Then, balancing and connection management fall strictly under the purview of gRPC — which is more well-equipped to handle that anyway — and not VTAdmin.
Let’s get into it.
Implementation
Here is a link to the PR with the full implementation. I’ve omitted some details for brevity and clarity.
Devising a scheme
The first thing we need to do is figure out how to make gRPC use our resolver.
There’s no way I could see to change the default resolver used by grpc.Dial
, so we’ll need to come up with our own URL scheme.

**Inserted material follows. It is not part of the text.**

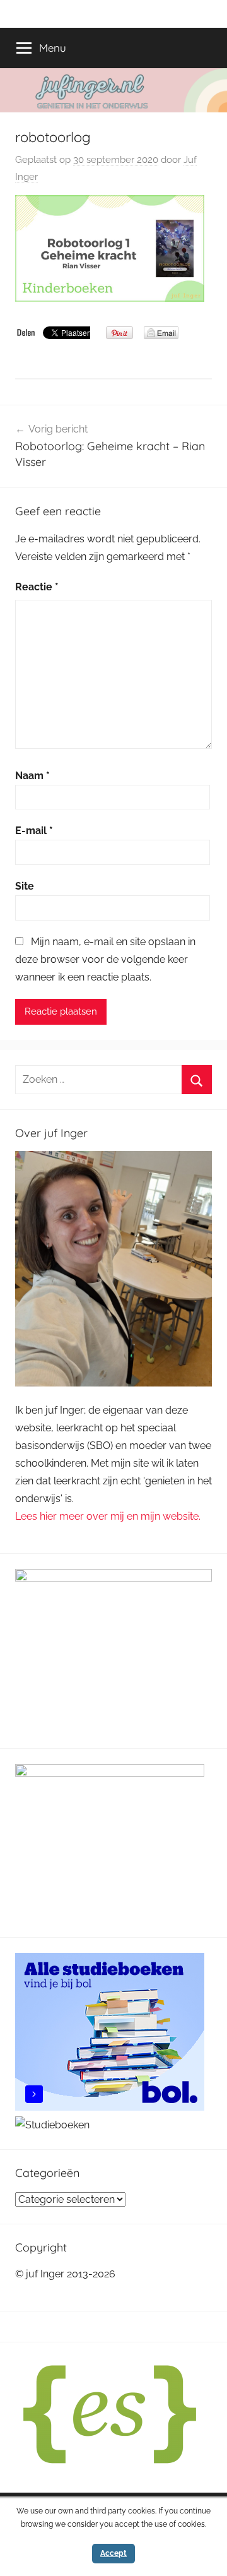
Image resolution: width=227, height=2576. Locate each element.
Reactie (37, 587)
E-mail (34, 831)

We also want to use different resolvers for different clusters (since each cluster has its own discovery implementation). We already require clusters to have unique IDs, so we’ll go ahead and just use the cluster ID as our scheme8.
Then, our Dial
s go from using an addr
that we get back from discovery to a somewhat magical string of ${clusterID}://${componentName}
(more on the component name in a bit).
We do need to thread the cluster’s discovery through to the resolvers used by both Vtctld and VTGate proxies, like so:
|
|
This ensures that each proxy (I’m focusing on the Vtctld proxy, but the VTGate proxy is structurally identical) has a builder with the cluster ID as the scheme, as well as a reference to the Discovery
implementation (via the ResolverOptions
).
The builder will hand that Discovery to the actual resolver at build-time:
|
|
As you can see, we’re abusing the URL Host
fragment (formerly “authority” in the gRPC name resolution spec) to switch between Vtctld and VTGate components.
The only difference, functionally, is which discovery function we use, which gets set as the fn
field in our built resolver.
Then, the underlying Dial in the Vtctld proxy becomes:
|
|
ResolveNow
Perhaps the nicest thing about this change is, after all that convoluted preparatory work, the actual guts of the resolver is an almost verbatim copy of the discovery bits that were formerly in the body of the Dial
methods of our proxies.
This time, instead of getting a single address and passing that to a grpc.Dial
call, we instead get a list of addresses, and inform the wrapped ClientConn
of the new address set.
In code:
|
|
And that’s pretty much it! This is a working implementation of a custom resolver, based on VTAdmin’s cluster discovery interface. It handles ASG-cycling gracefully, and I think it’s pretty neat!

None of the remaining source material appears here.